Liberalism by Fawcett Edmund;
Author:Fawcett, Edmund;
Language: eng
Format: epub
Publisher: Princeton University Press
Published: 2018-05-14T16:00:00+00:00
vi. Hoover and Roosevelt: Forgotten Liberal and Foremost Liberal
In American historical memory, the Great Depression comes in two guises. One is a drawn-out, many-sided crisis from 1929 to 1941, much longer than that in Europe, whose causes and cures are still in dispute. The slump came from underspending. It came from monetary disturbances. Government intervention saved the day, made things worse, or made no difference. Contrasting defenses in depth by economists and historians exist for each of those views.
In a second guise, the Great Depression has the simplicity of moral drama, a contest between virtue and vice led by heroes and villains. The American presidents of the period, Herbert Hoover, a Republican, and Franklin Roosevelt, a Democrat, pursued lines of policy that are hard at this distance to tell apart. They were nevertheless soon lodged in people’s minds as champions of opposing “philosophies” whose colors were pure and clear: Hoover for executive restraint and voluntarism, Roosevelt for expansive government and an interventionist state. Out of that contest, as it came to be imagined, rival camps formed in American politics. They sounded as hostile in tone and as angry with each other as Southerners and Northerners after the Civil War. They exist to this day, called in a local twist of language, “conservative” and “liberal,” though those terms disguise hidden likenesses as well as patent differences.
Hoover and Roosevelt were both liberals in the large sense: believers in social progress, as well as in the legal coinage of civic respect—personal rights and private property. Each hoped to restabilize American capitalism on defendable terms for business and labor. Each improvised pragmatically in response to an unprecedented economic conjuncture. Both, as tellingly, contributed to a transformation in economic structure. The change was most obvious in the growth of scale and responsibilities for the federal government. That growth in turn reflected a deeper change that, though less measurable, was quite as real. Hoover and Roosevelt presided over a massive upward shift in expectations of government.
The Hoover-Roosevelt legend obscured their likenesses.

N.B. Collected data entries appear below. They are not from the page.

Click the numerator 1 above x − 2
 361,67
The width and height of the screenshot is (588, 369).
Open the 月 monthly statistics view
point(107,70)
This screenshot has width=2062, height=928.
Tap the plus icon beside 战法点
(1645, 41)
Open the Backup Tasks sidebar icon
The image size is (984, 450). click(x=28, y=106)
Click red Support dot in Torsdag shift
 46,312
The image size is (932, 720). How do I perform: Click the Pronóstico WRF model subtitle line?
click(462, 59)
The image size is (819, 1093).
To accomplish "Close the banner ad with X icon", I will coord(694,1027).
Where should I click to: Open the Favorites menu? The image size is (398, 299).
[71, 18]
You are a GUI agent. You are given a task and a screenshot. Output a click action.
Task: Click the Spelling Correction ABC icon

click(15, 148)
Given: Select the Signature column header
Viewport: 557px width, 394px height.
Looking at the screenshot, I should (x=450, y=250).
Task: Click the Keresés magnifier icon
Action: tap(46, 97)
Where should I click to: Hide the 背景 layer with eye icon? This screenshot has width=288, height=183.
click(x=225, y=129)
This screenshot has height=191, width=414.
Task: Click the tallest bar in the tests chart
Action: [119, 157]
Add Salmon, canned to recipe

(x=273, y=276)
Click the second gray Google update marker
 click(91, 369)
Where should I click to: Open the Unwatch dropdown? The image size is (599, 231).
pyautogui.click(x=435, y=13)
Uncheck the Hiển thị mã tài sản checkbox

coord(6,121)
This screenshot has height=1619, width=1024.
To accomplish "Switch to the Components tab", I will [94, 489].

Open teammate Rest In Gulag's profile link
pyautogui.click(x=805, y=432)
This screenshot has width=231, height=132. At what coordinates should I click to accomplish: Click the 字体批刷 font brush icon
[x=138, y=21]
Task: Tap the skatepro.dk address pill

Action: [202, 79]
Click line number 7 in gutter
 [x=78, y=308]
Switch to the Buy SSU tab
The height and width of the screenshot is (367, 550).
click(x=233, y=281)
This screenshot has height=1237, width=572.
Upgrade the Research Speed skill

Roosevelt’s supporters vilified Hoover for doing nothing in frozen panic as slump deepened. They revered Roosevelt as a savior whose New Deal rescued a nation from despair. On Hoover’s side, those execrations and celebrations were reversed: Roosevelt destroyed confidence by stirring up frightened voters against business, led the nation from virtues of work and thrift, and by frivolous, ignorant meddling made the slump worse. Hoover’s personal unpopularity in 1932 magnified Roosevelt’s mandate. Bitter in defeat and abandoned by Republicans, Hoover blamed his obloquy on the “economic hurricane.” His standing fell as Roosevelt’s rose. So did the prestige of the ideas each was taken to stand for. American success in war here played a significant part by shedding a backward glow on the New Deal. Had Roosevelt left at the end of his second term in early 1941, his standing would have been more disputed. Partisans looked up to him as a defender of working men and women. Detractors saw in him an irresponsible class warrior.